Four squares — blue, black, orange, green — tumble down the inside of Foster’s right forearm, an unmistakable Kelly composition of form and color.
“Ellsworth gave it an inventory number,” Foster says. “He considered it part of his catalog.”
I met with Foster recently in “Line Form Color,” a small, jewel-like exhibit he and Blanton curatorial assistant Christian Wurst organized.
Foster and Wurst used Kelly’s “Line Form Color” artist book as a lens to make a sharply focused selection of like-minded work from the Blanton’s vast collection of prints.
In 1951, Kelly submitted a proposal for a book called “Line Form Color” to the Guggenheim Foundation. The book was a manifesto of sorts, an outline of Kelly’s ideas of “an alphabet of plastic pictorial elements… an alphabet of lines, forms, values and colors.” The Guggenheim passed on publishing the book. (It was eventually published in 1999.)
In a few dozen stunning works by artists from Latin America, Europe and the U.S., Foster and Wurst capture how an essential and elemental aesthetic language cross-pollinated among artists in the decades after WWII.
“The joy of working at any museum is letting its collection teach you,” Foster tells me, adding that the current exhibit offered just the latest pathway for him to explore the Blanton’s collection of more 16,000 prints and drawings. “I like finding threads that connect art through different eras and contexts.”
Foster joined the Blanton in mid-2016 taking the position of deputy director and curator of prints and drawings. For 12 years prior Foster was at the Whitney Museum of American Art as the institution’s first curator of drawings.
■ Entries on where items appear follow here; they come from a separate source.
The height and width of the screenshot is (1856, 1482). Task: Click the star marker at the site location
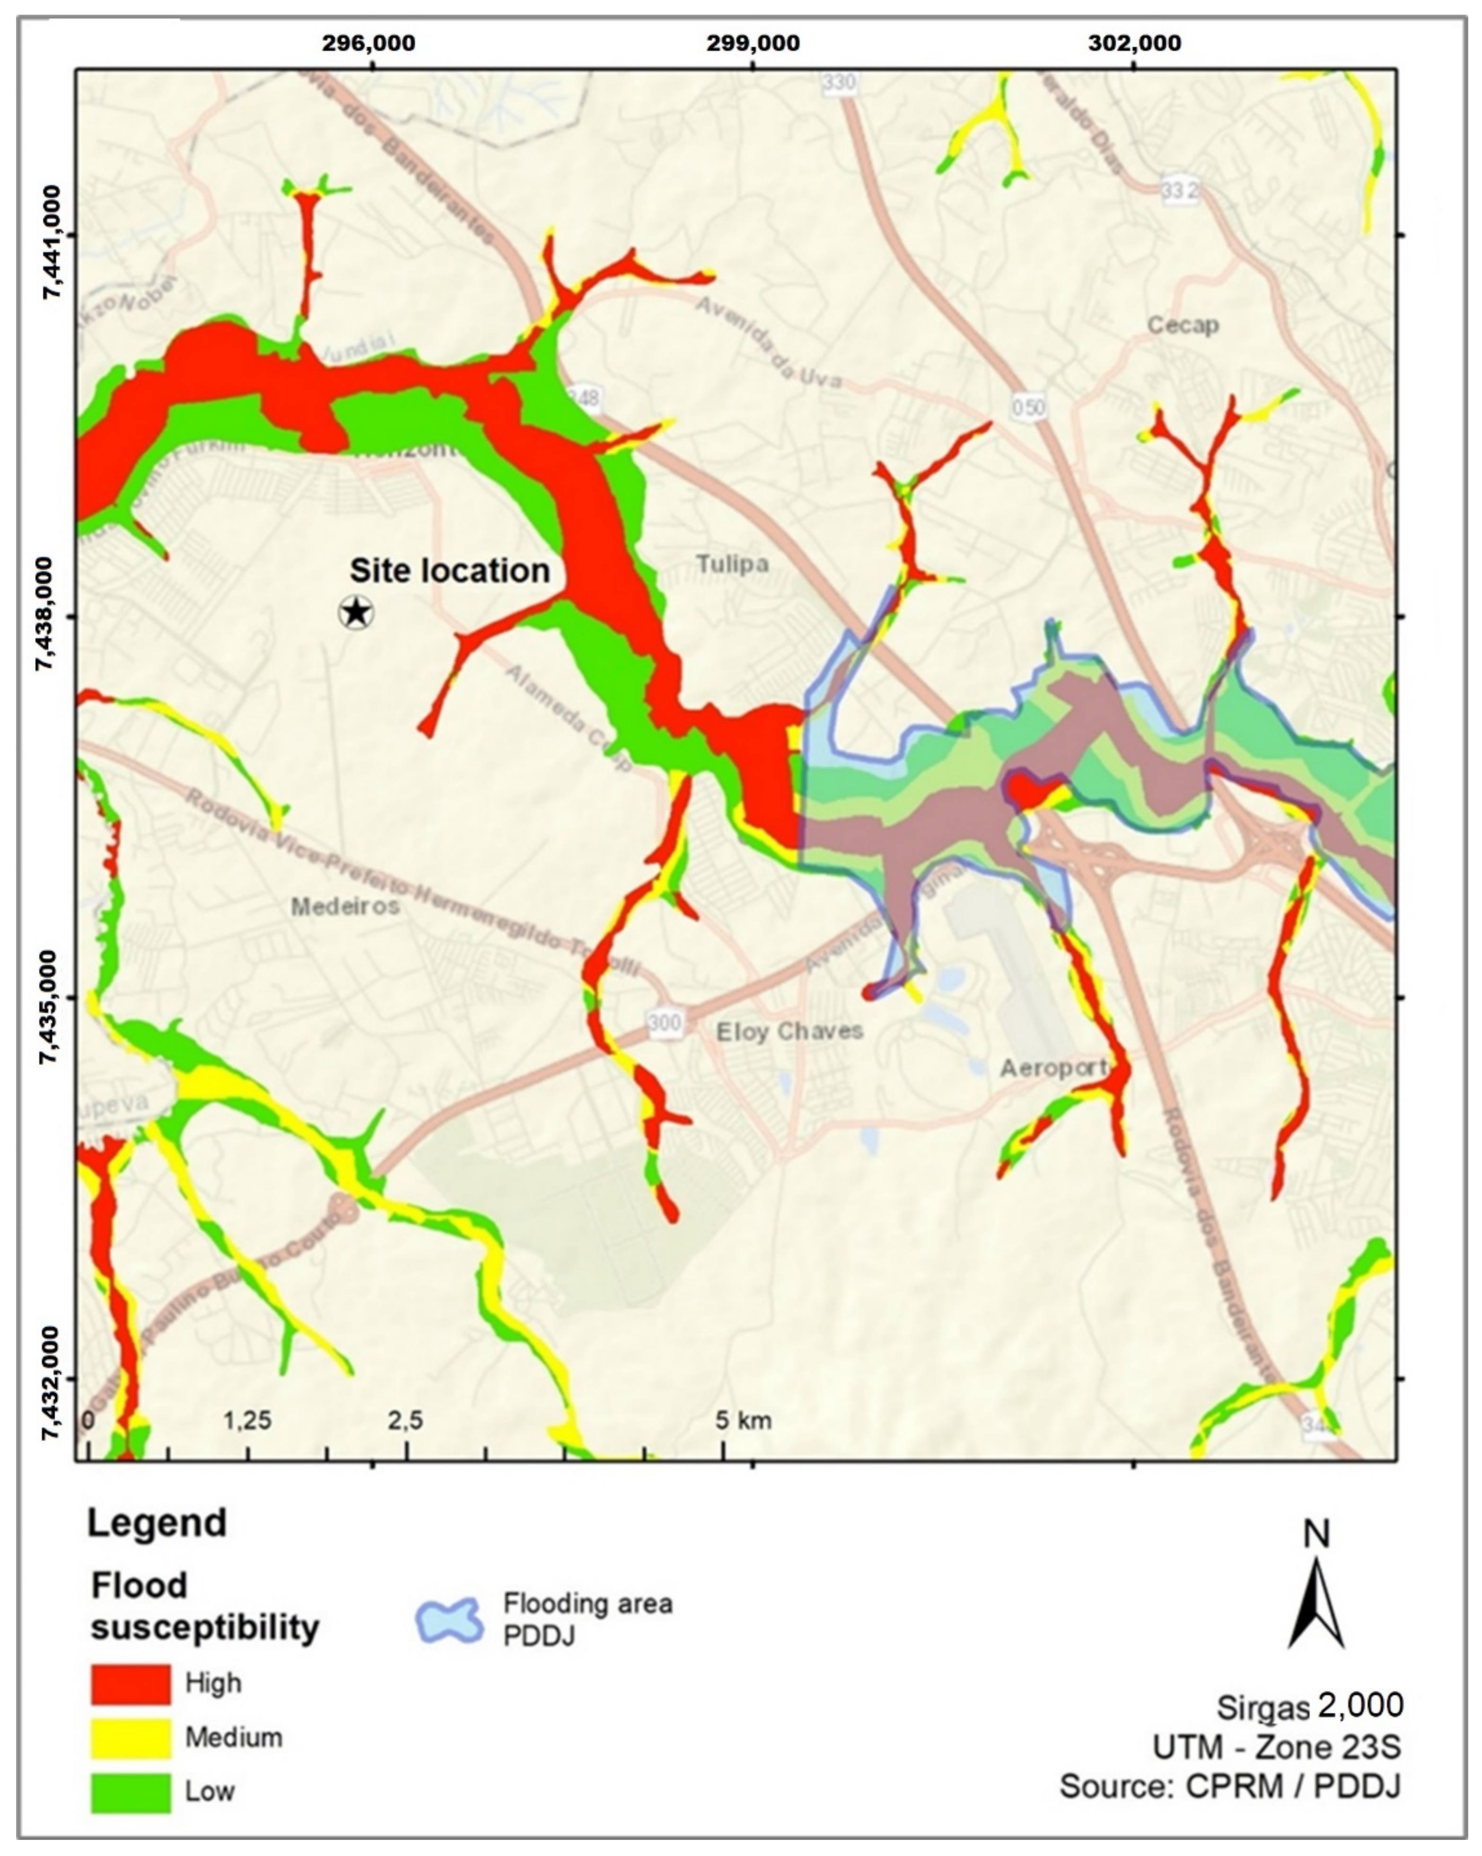click(x=356, y=613)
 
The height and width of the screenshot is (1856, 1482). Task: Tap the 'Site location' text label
click(x=449, y=571)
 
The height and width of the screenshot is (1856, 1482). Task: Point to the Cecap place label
click(x=1183, y=326)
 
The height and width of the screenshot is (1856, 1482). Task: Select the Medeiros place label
click(x=345, y=907)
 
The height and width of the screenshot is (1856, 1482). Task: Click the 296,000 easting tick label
click(x=369, y=43)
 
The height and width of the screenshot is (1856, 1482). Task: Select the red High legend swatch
click(x=131, y=1683)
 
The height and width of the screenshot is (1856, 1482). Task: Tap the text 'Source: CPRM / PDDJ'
click(x=1229, y=1786)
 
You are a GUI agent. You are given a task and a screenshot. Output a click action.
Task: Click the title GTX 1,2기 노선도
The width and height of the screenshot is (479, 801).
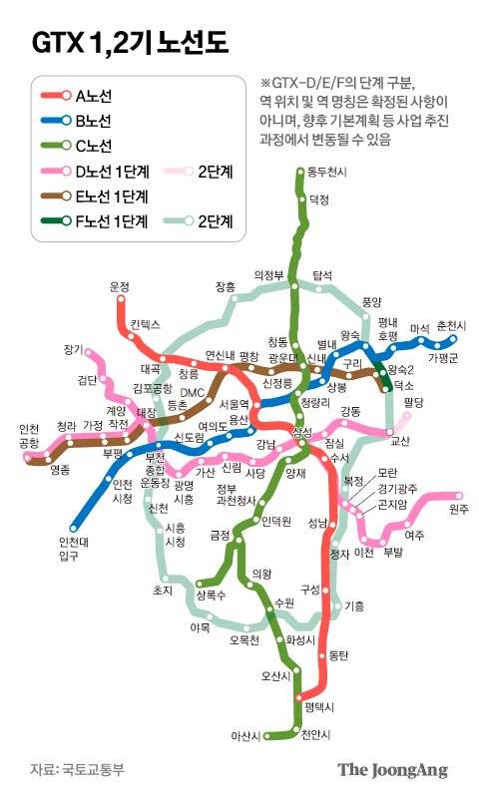(x=130, y=43)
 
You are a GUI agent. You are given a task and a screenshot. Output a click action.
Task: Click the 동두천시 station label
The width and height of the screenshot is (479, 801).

Among other shows he organized was the sweeping and hugely popular exhibit of Edward Hopper’s drawings many of which had never been exhibit before.
Yet if Foster’s professional work has largely focused on drawings — “drawings connect to every other art medium,” he says — he resists art historical over-specialization. “If you’re an art historian living now, how can you not pay attention to art being made now? And conversely, if you’re a contemporary art specialist how can you not be deeply interested in art of the past?”
To accompany the opening of “Austin” Foster has organized “Form Into Spirit” an extensive exhibit that charts the decades-long course of influences upon and development of Kelly’s final masterpiece.
But about that tattoo? Foster is good-humored enough to honor requests to see it, graciously rolling up his sleeve as he did for me.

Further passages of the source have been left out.